### List of tasks
a – Decide whether each statement agrees with the Robert Pritzker profile: (i) Robert Pritzker studied at the Illinois Institute of Technology; (ii) he married Irene Dryburgh in 1979; (iii) his father was Abram Nicholas Pritzker. Answer yes or no for each, quoting the deciding words of the profile exactly.
b – Write out the Robert Pritzker profile starting at "- Education: Illinois" and ending at "wealthy Pritzker family.", substituting "prominent" for "wealthy".

### Page text
++++++++++++++++++++

- Born: Robert Alan Pritzker June 30, 1926 Chicago, Illinois, U.S.
- Died: October 27, 2011 (aged 85)
- Education: Illinois Institute of Technology
- Occupation: Businessman
- Spouses: ; Audrey Frances Gilbert ​ ​(m. 1948; div. 1979)​ ; Irene Dryburgh ​ ​(m. 1980; div. 1989)​ ; Sao Mayari Sargent ​(m. 1994)​
- Children: Jennifer; Linda; Karen; Matthew; Liesel;
- Parent: Abram Nicholas Pritzker (father)
- Relatives: Pritzker family

= Robert Pritzker =

American businessman (1926–2011)

Robert Alan Pritzker (June 30, 1926 – October 27, 2011) was an American businessman and member of the wealthy Pritzker family.

++++++++++++++++++++

### Supplied data
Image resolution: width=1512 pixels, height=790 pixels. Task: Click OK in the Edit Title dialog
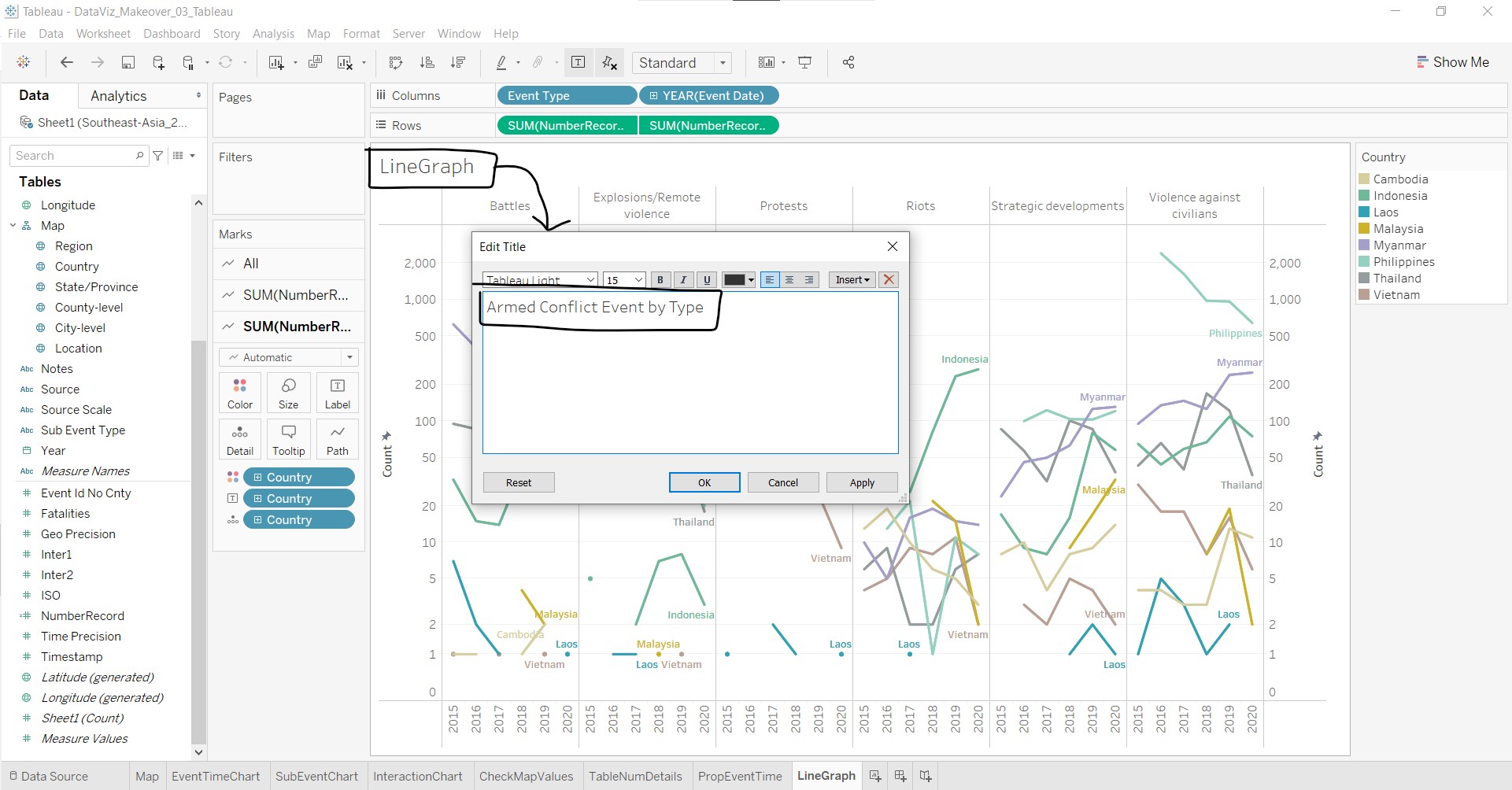point(704,482)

++++++++++++++++++++

### Worked solutions
a –
(i) Yes: "Education: Illinois Institute of Technology"
(ii) No: "m. 1980; div. 1989"
(iii) Yes: "Parent: Abram Nicholas Pritzker (father)"

b –
- Education: Illinois Institute of Technology
- Occupation: Businessman
- Spouses: ; Audrey Frances Gilbert ​ ​(m. 1948; div. 1979)​ ; Irene Dryburgh ​ ​(m. 1980; div. 1989)​ ; Sao Mayari Sargent ​(m. 1994)​
- Children: Jennifer; Linda; Karen; Matthew; Liesel;
- Parent: Abram Nicholas Pritzker (father)
- Relatives: Pritzker family

= Robert Pritzker =

American businessman (1926–2011)

Robert Alan Pritzker (June 30, 1926 – October 27, 2011) was an American businessman and member of the prominent Pritzker family.